There are a few ways that exercise lowers blood glucose (also known as blood sugar):
- Insulin sensitivity is increased, so your muscle cells are better able to use any available insulin to take up glucose during and after activity.
- When your muscles contract during activity, your cells are able to take up glucose and use it for energy whether insulin is available or not.
This is how exercise can help lower blood glucose in the short term. And when you are active on a regular basis, it can also lower your A1C.
Understanding Your Blood Glucose and Exercise
The effect physical activity has on your blood glucose will vary depending on how long you are active and many other factors. Physical activity can lower your blood glucose up to 24 hours or more after your workout by making your body more sensitive to insulin.
Become familiar with how your blood glucose responds to exercise. Checking your blood glucose level more often before and after exercise can help you see the benefits of activity. You also can use the results of your blood glucose checks to see how your body reacts to different activities. Understanding these patterns can help you prevent your blood glucose from going too high or too low.
Hypoglycemia and Physical Activity
People taking insulin or insulin secretagogues (oral diabetes pills that cause your pancreas to make more insulin) are at risk for hypoglycemia if insulin dose or carbohydrate intake is not adjusted with exercise. Checking your blood glucose before doing any physical activity is important to prevent hypoglycemia (low blood glucose). Talk to your diabetes care team (doctor, nurse, dietitian, or pharmacist) to find out if you are at risk for hypoglycemia.

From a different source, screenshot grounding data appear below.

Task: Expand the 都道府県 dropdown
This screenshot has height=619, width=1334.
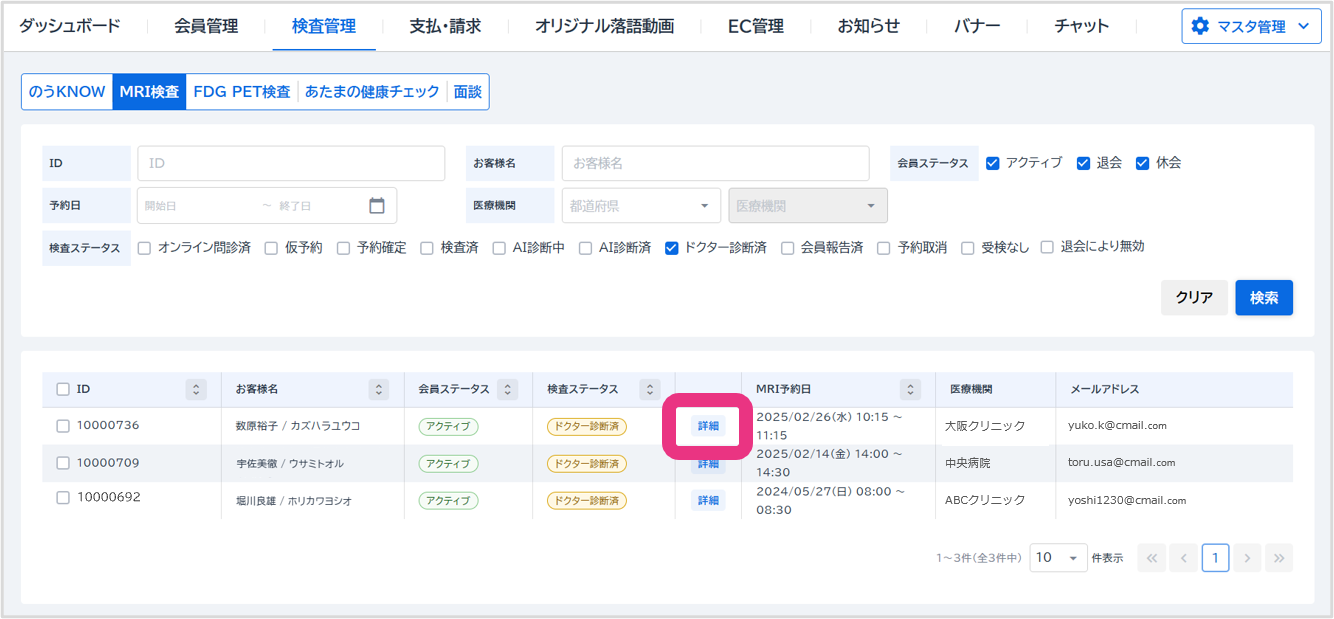Action: [x=640, y=206]
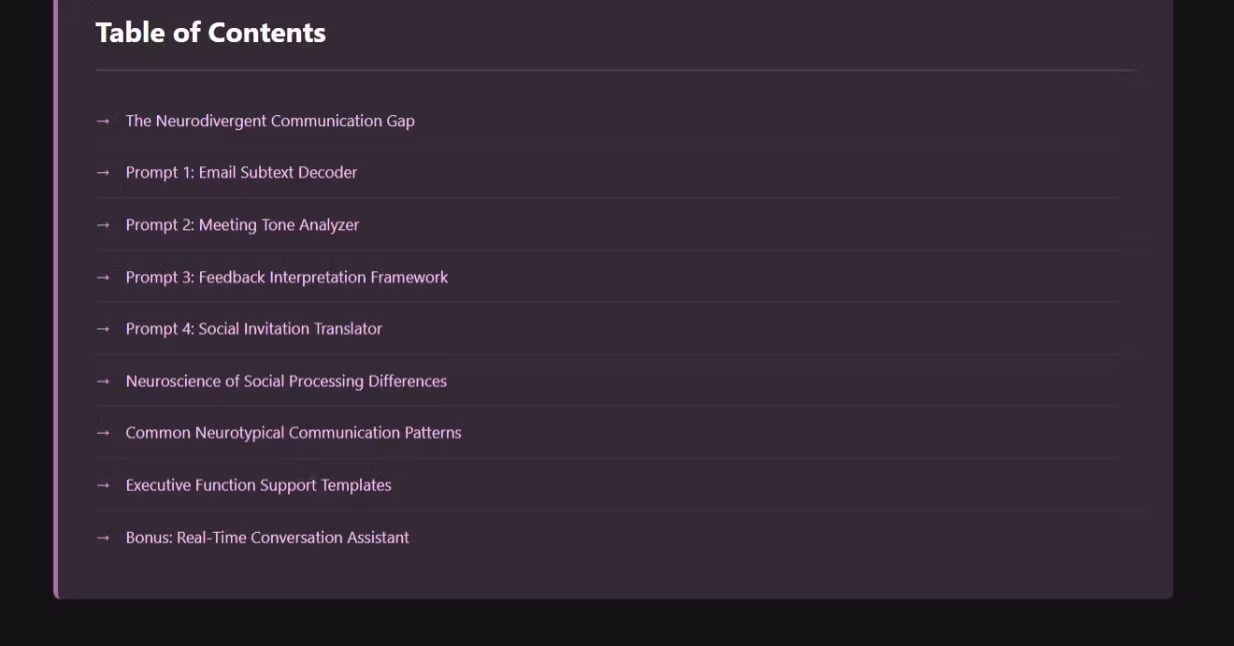Go to Prompt 1: Email Subtext Decoder
The width and height of the screenshot is (1234, 646).
(241, 173)
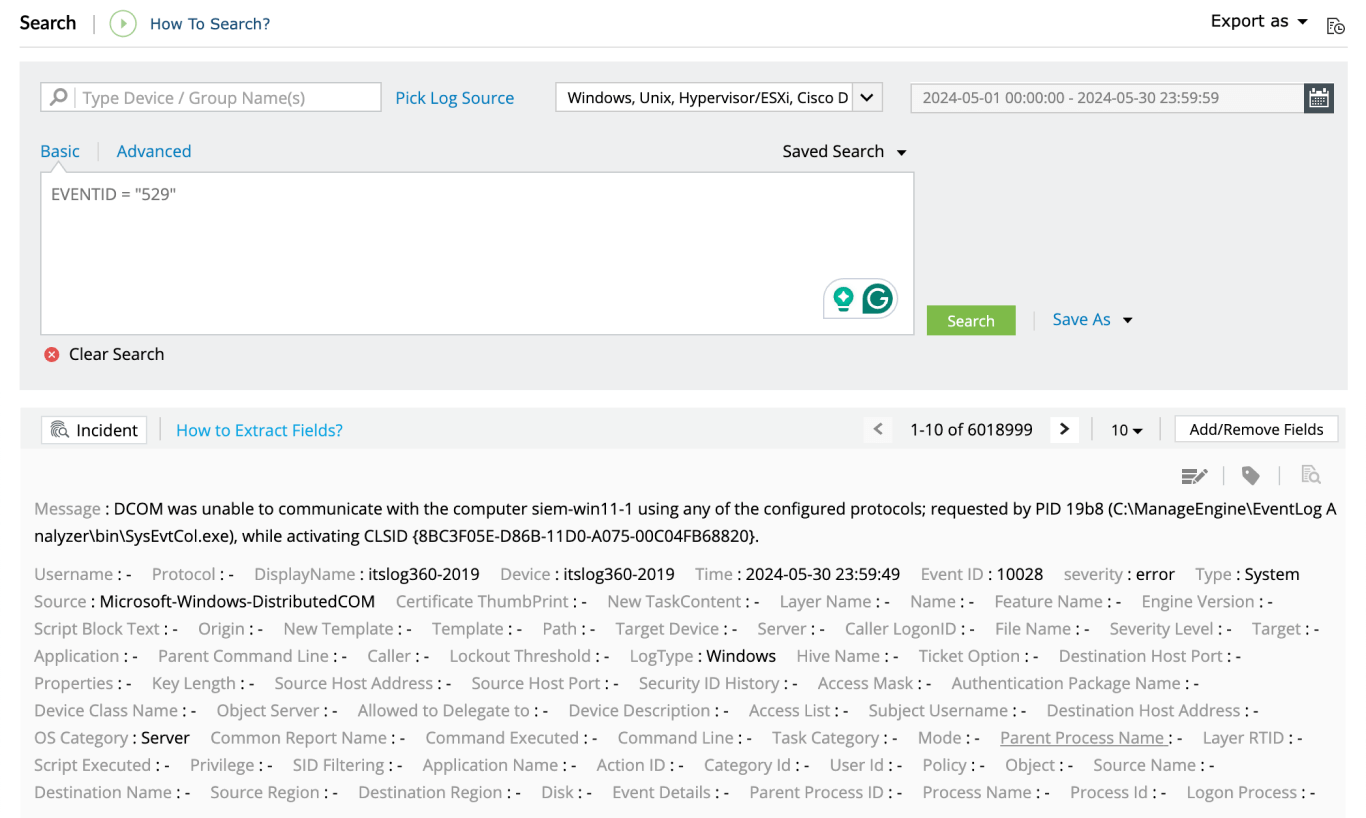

If you experience hypoglycemia during or after exercise, treat it immediately:
Follow the 15-15 rule:
1. Check your blood glucose.
2. If your reading is 100 mg/dL or lower, have 15–20 grams of carbohydrate to raise your blood glucose. This may be:
- 4 glucose tablets (4 grams per tablet), or
- 1 glucose gel tube (15 grams per gel tube), or
- 4 ounces (1/2 cup) of juice or regular soda (not diet), or
- 1 tablespoon of sugar or honey
3. Check your blood glucose again after 15 minutes. If it is still below 100 mg/dL, have another serving of 15 grams of carbohydrate.
4. Repeat these steps every 15 minutes until your blood glucose is at least 100 mg/dL.
If you want to continue your workout, you will usually need to take a break to treat your low blood glucose. Check to make sure your blood glucose has come back up above 100 mg/dl before starting to exercise again.
Keep in mind that low blood glucose can occur during or long after physical activity. It is more likely to occur if you:
- Take insulin or an insulin secretagogue
- Skip meals
- Exercise for a long time
- Exercise strenuously
If hypoglycemia interferes with your exercise routine, talk to your health care provider about the best treatment plan for you. Your provider may suggest eating a small snack before you exercise or they may make an adjustment to your medication(s). For people engaging in long duration exercise, a combination of these two regimen changes may be necessary to prevent hypoglycemia during and after exercise.